The easiest way for me to answer that question succinctly was to say, “Frank Kameny is like the Rosa Parks of the gay rights movement.” But the analogy is imperfect in many ways. Parks’ civil disobedience was backed by an organized movement; Kameny had to forge a movement. Parks is in the history books; Kameny—like LGBT history more generally—has been largely overlooked, despite his half-century of leadership.

It is no exaggeration to say that every living LGBT person has benefited from that leadership. Frank was out and fighting at a time when being openly homosexual was not only professional suicide—Frank lost his job as a government astronomer in 1957, and never again worked in the field—it also put one in physical danger. But Frank never shrank from the fight for justice.

Elsewhere in this issue is a full obituary, detailing Frank’s many accomplishments. Here I want to highlight three lessons which I personally carry with me thanks to Frank. They were the sort of things of which he would often remind me and others in the vigorous e-mail correspondence he kept up; things that, even now, I can hear his distinctive voice saying.

Jonathan Rauch once wrote aptly that Frank’s voice “has been compared, unfairly, to a foghorn (unfairly, that is, for the foghorn).” But foghorns do get your attention.

The first lesson is parity. Whenever someone asked “What makes people gay?”, Frank insisted that the question could not be separated from the question “What makes people straight?” Because of his unrelenting belief in equality, he challenged any approach that treated homosexuality as “abnormal” or in need of some special explanation.

The second is engagement. Whenever Frank would hear me or other “young” activists griping about some stupid anti-gay argument, policy, or legislation, he would growl “Don’t tell me, tell them! Contact the people who can do something about it.”

Frank himself was constantly writing letters to anti-gay legislators, public figures, and bloggers. Here’s an excerpt from one, written in Frank’s distinctive style:

“Our true God gave us our homosexuality as a divinely-inspired gift and blessing, to be enjoyed to its fullest, exultantly, exuberantly, and joyously.

‘Gay is good, Godly, moral and virtuous, and American. You homophobes are evil, ungodly, immoral and sinful, irrational to the point of utter lunacy and beyond, and un-American and anti-American. You don’t have a clue to what America and true Americanism are all about.”

The reference to “God” is amusing: Frank was an outspoken atheist. But he didn’t mind helping himself to religious rhetorical flourish when the moment called for it.

The third lesson was about seizing the moral high ground. Frank understood that the fight for equality was a MORAL fight if anything is. He once told me that his own proudest accomplishment was coining the slogan “Gay is Good” in 1968; it captured his vision succinctly.

My own work as “The Gay Moralist” has been powerfully influenced by Frank’s example of never conceding “moral values” to the other side.

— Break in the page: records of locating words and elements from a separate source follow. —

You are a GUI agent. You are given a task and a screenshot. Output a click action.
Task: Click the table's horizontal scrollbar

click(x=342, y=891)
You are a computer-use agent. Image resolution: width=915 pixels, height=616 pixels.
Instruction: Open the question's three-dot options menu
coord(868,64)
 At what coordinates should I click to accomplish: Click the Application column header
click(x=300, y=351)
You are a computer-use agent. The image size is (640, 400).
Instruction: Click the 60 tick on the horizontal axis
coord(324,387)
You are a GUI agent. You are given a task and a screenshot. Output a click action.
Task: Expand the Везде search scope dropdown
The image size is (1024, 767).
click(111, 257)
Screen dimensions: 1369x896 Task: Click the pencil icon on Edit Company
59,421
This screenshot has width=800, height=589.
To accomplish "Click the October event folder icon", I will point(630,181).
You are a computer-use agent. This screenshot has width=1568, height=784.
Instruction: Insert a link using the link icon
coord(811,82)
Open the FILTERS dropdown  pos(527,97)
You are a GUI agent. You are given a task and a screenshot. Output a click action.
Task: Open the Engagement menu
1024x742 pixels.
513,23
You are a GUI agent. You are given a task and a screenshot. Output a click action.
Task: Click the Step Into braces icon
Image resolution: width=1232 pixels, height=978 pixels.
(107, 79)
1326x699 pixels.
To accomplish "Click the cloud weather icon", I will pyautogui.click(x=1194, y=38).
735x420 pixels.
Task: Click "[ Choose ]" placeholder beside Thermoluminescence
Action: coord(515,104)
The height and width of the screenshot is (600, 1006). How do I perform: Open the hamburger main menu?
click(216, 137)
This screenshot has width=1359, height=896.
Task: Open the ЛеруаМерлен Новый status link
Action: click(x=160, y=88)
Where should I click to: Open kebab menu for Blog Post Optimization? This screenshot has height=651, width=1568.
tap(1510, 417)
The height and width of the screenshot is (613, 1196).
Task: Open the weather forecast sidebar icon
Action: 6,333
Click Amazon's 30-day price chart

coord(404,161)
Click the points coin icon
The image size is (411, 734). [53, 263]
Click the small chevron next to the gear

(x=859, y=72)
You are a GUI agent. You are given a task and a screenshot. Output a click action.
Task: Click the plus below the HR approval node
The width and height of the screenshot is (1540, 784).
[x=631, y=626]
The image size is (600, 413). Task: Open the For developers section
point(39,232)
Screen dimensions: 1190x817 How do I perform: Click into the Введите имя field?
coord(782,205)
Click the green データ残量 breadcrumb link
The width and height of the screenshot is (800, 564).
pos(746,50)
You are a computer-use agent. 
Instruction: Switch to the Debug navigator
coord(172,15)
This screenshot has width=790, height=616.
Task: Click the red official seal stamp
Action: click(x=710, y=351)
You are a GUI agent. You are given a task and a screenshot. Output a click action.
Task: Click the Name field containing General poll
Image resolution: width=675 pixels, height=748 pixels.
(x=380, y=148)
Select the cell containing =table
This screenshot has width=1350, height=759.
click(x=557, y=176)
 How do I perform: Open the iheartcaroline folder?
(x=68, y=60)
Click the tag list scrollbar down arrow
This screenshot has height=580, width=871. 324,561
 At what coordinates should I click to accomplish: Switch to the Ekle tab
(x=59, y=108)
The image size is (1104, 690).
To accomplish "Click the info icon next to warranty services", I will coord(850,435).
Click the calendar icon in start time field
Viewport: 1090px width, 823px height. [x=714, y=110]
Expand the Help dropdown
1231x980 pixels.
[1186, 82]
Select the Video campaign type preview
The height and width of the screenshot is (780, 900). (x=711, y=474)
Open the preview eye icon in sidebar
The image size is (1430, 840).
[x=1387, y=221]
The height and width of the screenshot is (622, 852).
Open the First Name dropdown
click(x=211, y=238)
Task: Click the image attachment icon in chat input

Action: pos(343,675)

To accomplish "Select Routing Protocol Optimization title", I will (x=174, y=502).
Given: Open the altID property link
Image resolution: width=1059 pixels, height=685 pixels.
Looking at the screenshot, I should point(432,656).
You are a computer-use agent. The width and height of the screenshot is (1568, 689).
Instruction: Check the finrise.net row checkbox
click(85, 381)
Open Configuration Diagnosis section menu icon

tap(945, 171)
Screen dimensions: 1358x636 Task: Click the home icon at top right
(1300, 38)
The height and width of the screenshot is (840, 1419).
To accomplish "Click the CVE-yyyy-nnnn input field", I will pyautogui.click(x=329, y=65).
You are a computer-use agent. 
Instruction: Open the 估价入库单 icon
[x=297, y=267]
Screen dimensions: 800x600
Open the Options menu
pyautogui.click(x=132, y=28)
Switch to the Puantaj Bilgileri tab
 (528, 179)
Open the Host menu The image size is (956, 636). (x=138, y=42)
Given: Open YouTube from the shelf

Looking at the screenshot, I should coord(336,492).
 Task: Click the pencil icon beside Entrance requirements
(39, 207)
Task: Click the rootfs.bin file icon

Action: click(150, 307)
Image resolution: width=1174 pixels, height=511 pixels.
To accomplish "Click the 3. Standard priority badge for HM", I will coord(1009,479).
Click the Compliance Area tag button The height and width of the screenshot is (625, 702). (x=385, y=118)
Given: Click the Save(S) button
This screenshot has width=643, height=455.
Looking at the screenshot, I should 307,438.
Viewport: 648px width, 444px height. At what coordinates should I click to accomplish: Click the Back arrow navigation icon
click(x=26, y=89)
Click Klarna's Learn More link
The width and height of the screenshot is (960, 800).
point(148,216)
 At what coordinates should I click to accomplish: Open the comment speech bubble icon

Let me close with a favorite personal anecdote.

In 2004 Frank came to Detroit to speak at a screening of the documentary “Gay Pioneers,” in which he is prominently featured. Before the film Frank visited my house for dinner. When I offered drinks in my living room, he asked if I had any peach schnapps. To my surprise, I found some in the cabinet, so I poured him some. Then some more, and more again, not really keeping track. Finally, when it was time to leave for the film, we all stood up…

…and Frank proceeded to trip over my coffee table and fall flat on the floor.

Everyone gasped. A news headline flashed before my mind: “Young gay writer kills veteran gay activist with cordial.” But then Frank spryly jumped up, laughed, and boomed in that unforgettable voice, “Too much peach schnapps!!!”

I’m raising a glass of schnapps to you, Frank. We will always remember: Gay is Good.